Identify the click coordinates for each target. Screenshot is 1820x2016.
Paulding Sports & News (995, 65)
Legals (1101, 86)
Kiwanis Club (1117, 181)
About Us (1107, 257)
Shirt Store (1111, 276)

*Exercise*:
Repeat the material above in full, quoting it exactly.

*Your solution*:
Identify the click coordinates for each target. Screenshot is 1820x2016.
Paulding Sports & News (995, 65)
Legals (1101, 86)
Kiwanis Club (1117, 181)
About Us (1107, 257)
Shirt Store (1111, 276)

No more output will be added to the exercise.